- **QUOTED PASSAGE**:
--
(KILGORE, TX) - This is expected to be the worst tick season in years, according to the Centers of Disease Control and Prevention. Ticks are small and can be easily missed, but they can carry diseases like Lyme disease and Rocky Mountain spotted fever. One mom in Kilgore knows this all too well, and now, she's hoping to make more parents aware of the dangers of ticks.

"I came home from work one day, and he had been complaining of areas hurting," says Melissa Holcomb.

Holcomb's 4-year-old son, B, was bitten twice by ticks last week. The encounter landed him in the emergency room for hours. Holcomb says the next seven days are crucial for her son.

"I immediately called his pediatrician and asked her what to do.," says Holcomb. "She told me to put him in a bath, so I put him in there. And if the swelling didn’t go down within an hour, to call her back or take him to the ER. The swelling didn’t go down so I took him to the ER.”

Holcomb says that while in the hospital, several blood tests were done on B. He was diagnosed with Lyme disease as a result of the tick bites.

"When they did the blood test at the hospital, you're liver count is suppose to be at a 150," says Holcomb. "He's was 50."

While not all species of ticks carry Lyme disease, the two that bit Holcomb's son did. Now, antibiotics are helping his body fight the effects of the disease on his liver.

"You're not sure if you should get a medicine that might harm him or you should just not get the medicine, and see what happens."

Dr. Richard Wallace with UT Health Science Center in Tyler says most tick bites don't lead to Lyme disease, but when they do, flu-like symptoms are sure to follow.

"For two days, he was throwing up and had fever, and I just thought it might have been a virus," Holcomb says.

Warm weather helps mosquitoes and ticks breed and transmit disease much faster. While the CDC doesn't suggest that people drop their summer plans, they do say that it's increasingly important for everyone, especially children, to take steps to protect themselves from bites.

Some things that suggest people do include:

- Cover up before any outdoor activities

- Use insect repellent on any exposed skin

- Avoid areas where ticks breed, like tall, grassy fields

And Holcomb says another thing to remember, "check your kids or teach them how to check themselves to make sure they don't have ticks on them."
--
- **EXTRACTED INFORMATION**:

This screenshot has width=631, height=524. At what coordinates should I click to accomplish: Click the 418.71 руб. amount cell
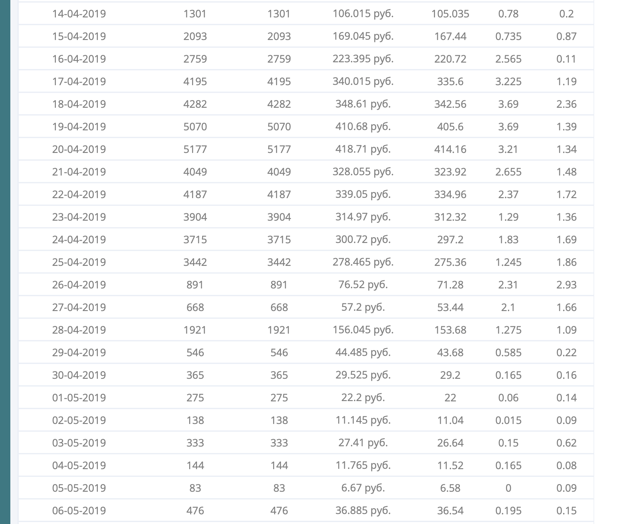pos(363,149)
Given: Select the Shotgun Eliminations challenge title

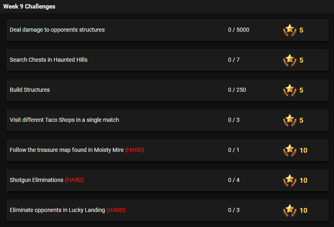Looking at the screenshot, I should tap(37, 180).
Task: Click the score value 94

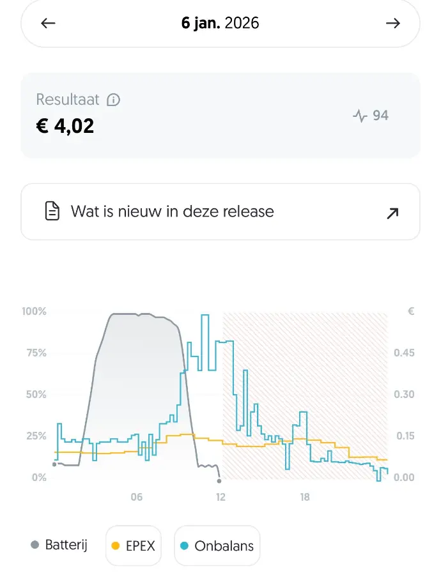Action: click(x=380, y=116)
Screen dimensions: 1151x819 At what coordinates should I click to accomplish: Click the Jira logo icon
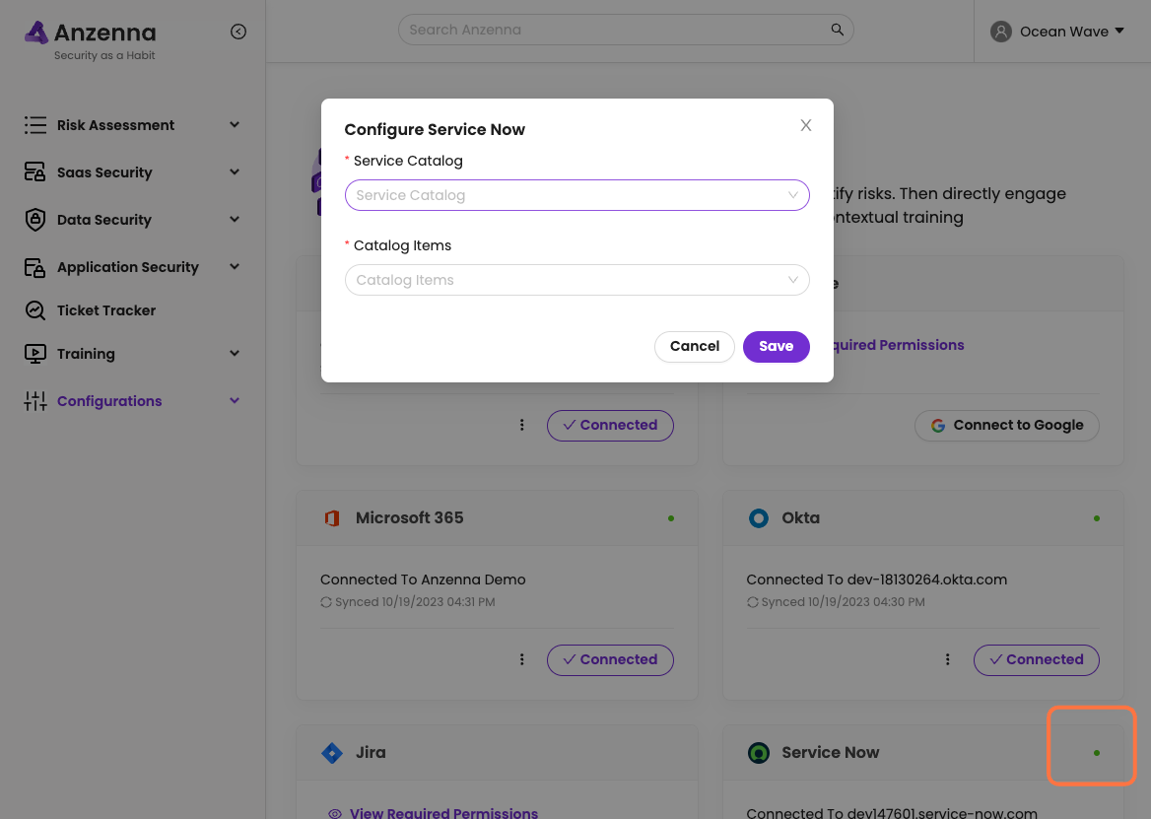pyautogui.click(x=332, y=753)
--
- **WORK ITEM**: Quote the tick season news story word for word, starting at "While not all" and ending at "themselves from bites.".

- **SOLUTION TO THE EXERCISE**:
While not all species of ticks carry Lyme disease, the two that bit Holcomb's son did. Now, antibiotics are helping his body fight the effects of the disease on his liver.

"You're not sure if you should get a medicine that might harm him or you should just not get the medicine, and see what happens."

Dr. Richard Wallace with UT Health Science Center in Tyler says most tick bites don't lead to Lyme disease, but when they do, flu-like symptoms are sure to follow.

"For two days, he was throwing up and had fever, and I just thought it might have been a virus," Holcomb says.

Warm weather helps mosquitoes and ticks breed and transmit disease much faster. While the CDC doesn't suggest that people drop their summer plans, they do say that it's increasingly important for everyone, especially children, to take steps to protect themselves from bites.